On Friday, the French Senate voted to approve same-sex marriage and adoption, a move that could bring about full change in the country as early as this summer (civil unions have been legal since 1999). France's justice minister Christiane Taubira, a vocal supporter of the measure, said Friday that the move would strengthen society "by granting the simple recognition of full citizenship to homosexual couples" and "move our institutions towards ever more freedom, equality and personal respect." Yet conservatives in the French government vowed to continue to fight against the bill, declaring that "nothing is definitive and the debate continues."
The fight over same-sex marriage and family is contentious in France, where a slim majority of between 55 and 60 percent of the population support marriage equality -- and only half support adoption rights for gay couples. In January, 340,000 protestors rallied in Paris to fight the measures toward LGBT equality. And this week, a brutal hate crime on a gay man who'd been walking down a Paris street with his boyfriend made headlines around the world. When the victim, Wilfred de Bruijn, posted the image of his bruised, bloodied face on his Facebook page, he overnight became a global symbol of the ongoing divisiveness over LGBT rights, and how woefully far we still have to go.

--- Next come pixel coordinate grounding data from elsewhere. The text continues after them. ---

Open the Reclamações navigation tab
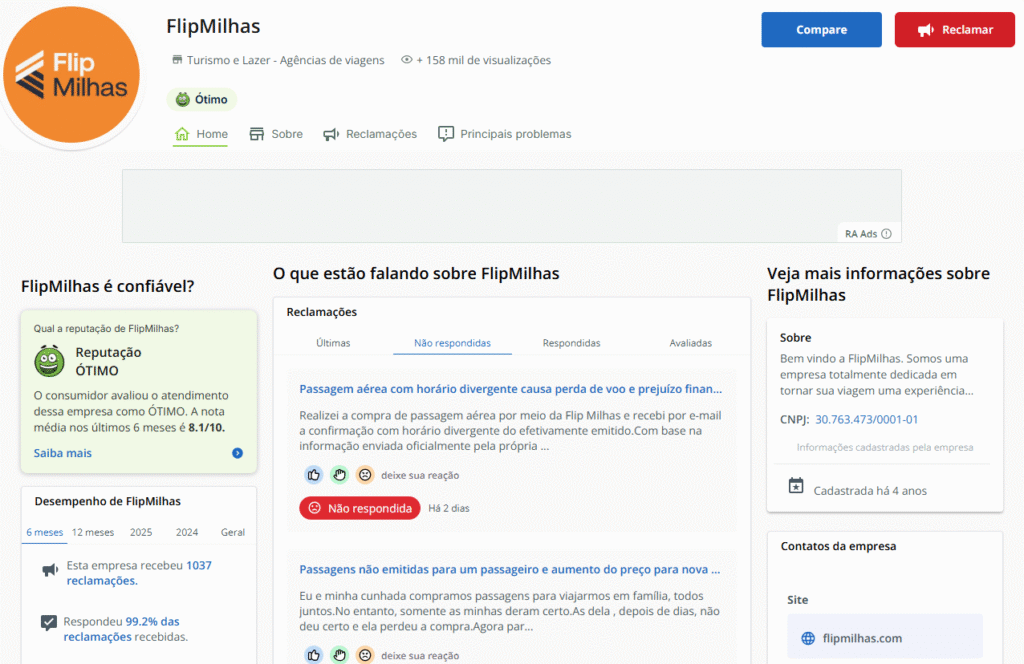This screenshot has width=1024, height=664. point(370,134)
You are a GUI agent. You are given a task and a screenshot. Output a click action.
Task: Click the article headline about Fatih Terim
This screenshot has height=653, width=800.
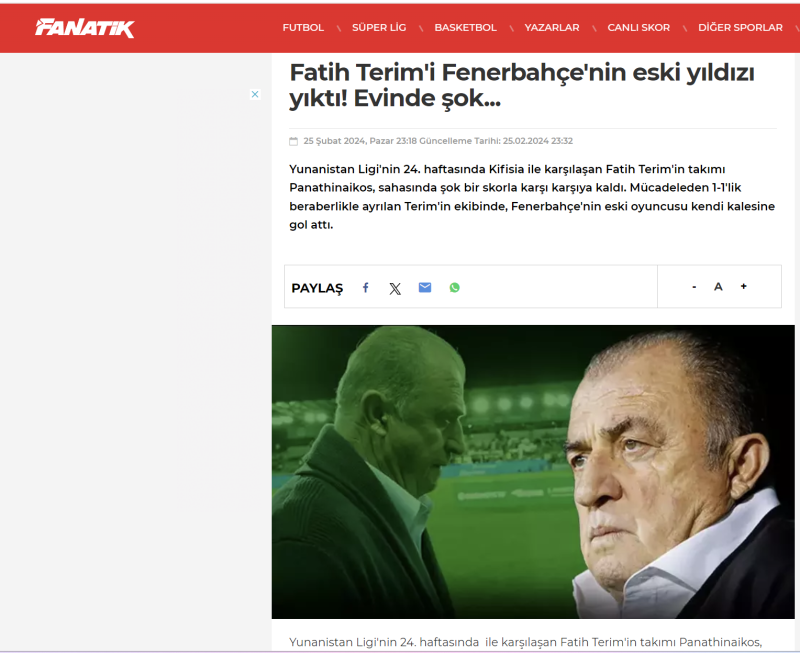pyautogui.click(x=522, y=85)
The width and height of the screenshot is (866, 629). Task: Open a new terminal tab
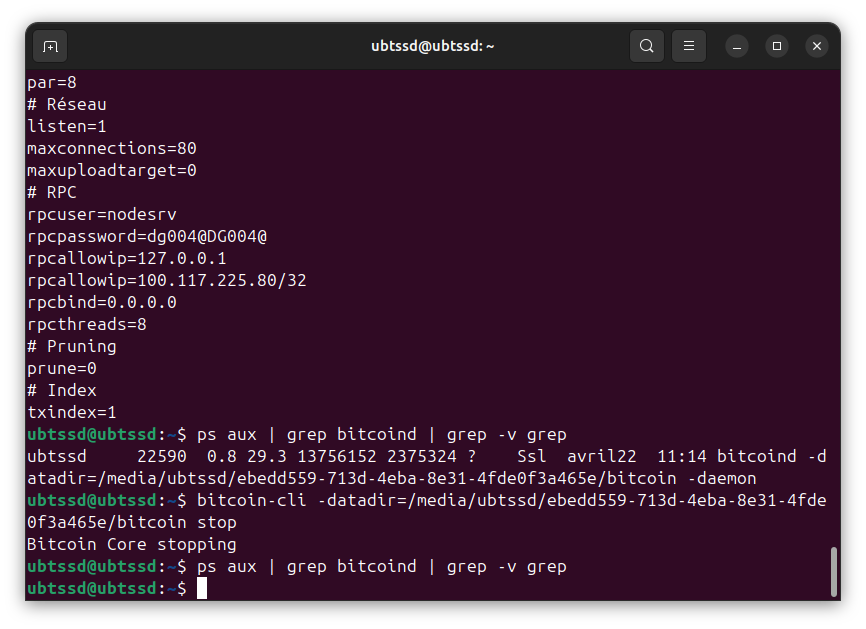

Sadly, his appears to have been far from an isolated incident. Elizabeth Ronzier, head of the French activist group SOS homophobie told Raw Story this week there has been a 30 percent increase in reports of homophobic and transphobic assaults in the past two years. As the debate over marriage has come to a head, she says, "In the two months to the end of February this year, we received the same amount of testimonies that we would normally get over a period of six months."
It's a tension that's also notable here in the U.S. Though a growing majority of Americans support marriage equality, opposition is also swelling. A recently MSNBC report reveals that 66 percent of Republicans say they're against marriage equality – up three percent since just December.

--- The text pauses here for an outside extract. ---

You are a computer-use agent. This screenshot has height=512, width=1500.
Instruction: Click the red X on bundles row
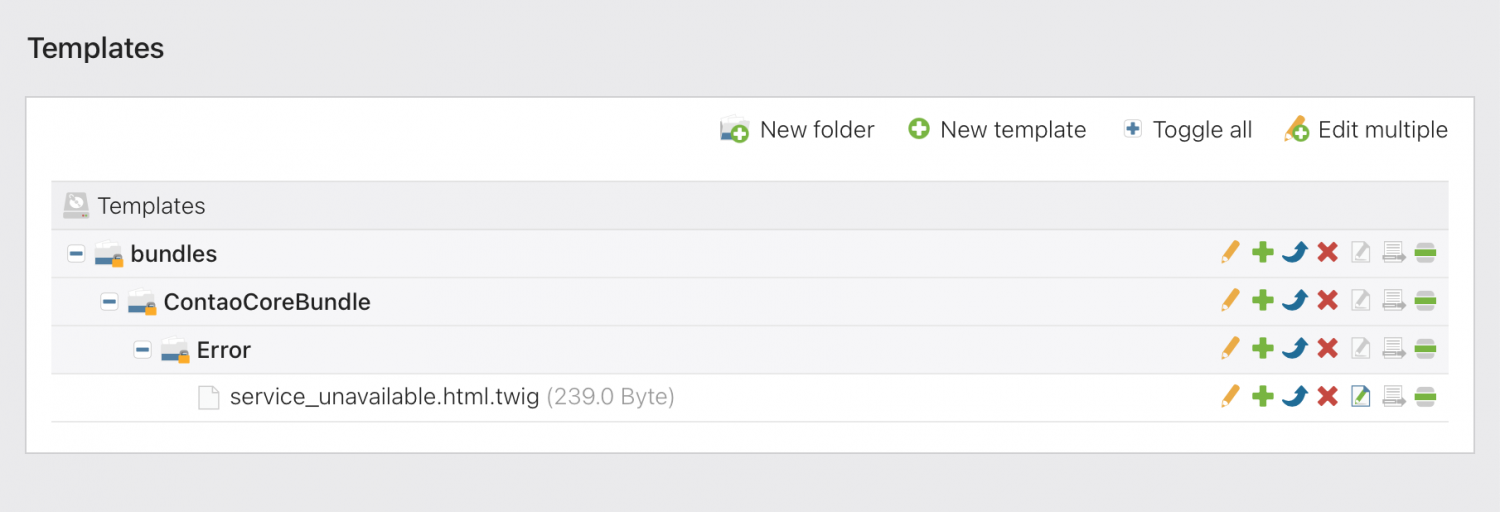pyautogui.click(x=1327, y=253)

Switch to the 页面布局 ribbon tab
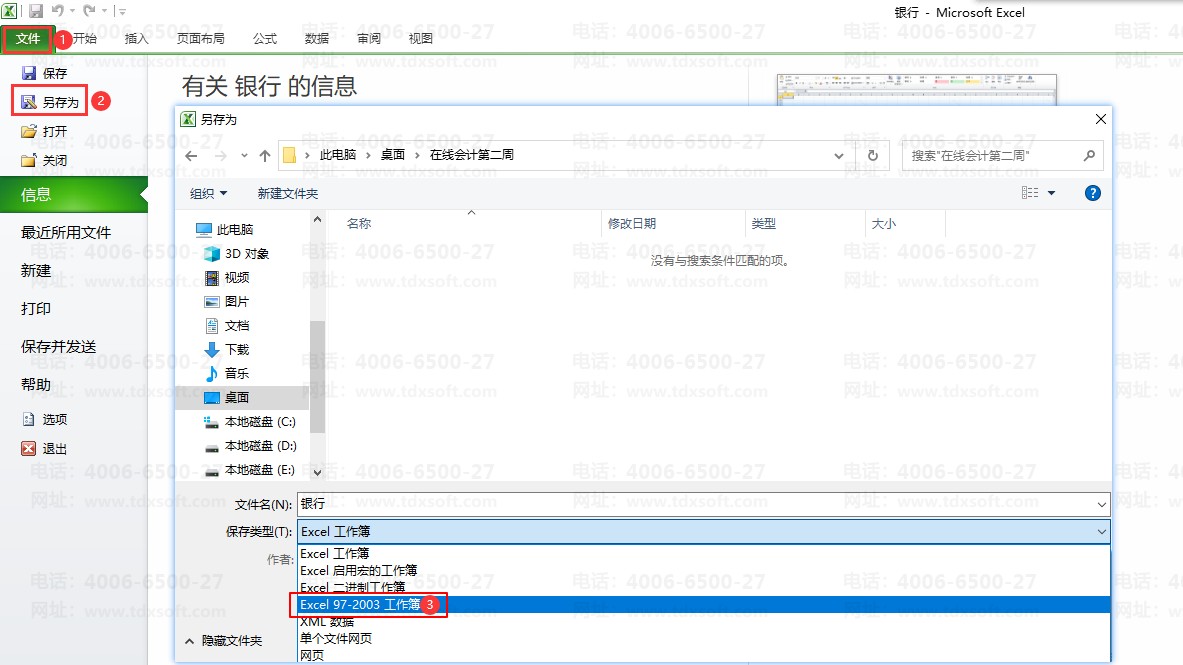(200, 39)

The homophobes will dig in their heels and fight. They will lash out and they will attack. They will hurt people and they will need to be punished mightily for it. But they will lose. History is being made, all across the globe, and it can't be stopped now. In speaking of the victory today, Christiane Taubira referred the motto of her nation, saying it "is an act of freedom, it is an act of equality, and it is an act of brotherhood."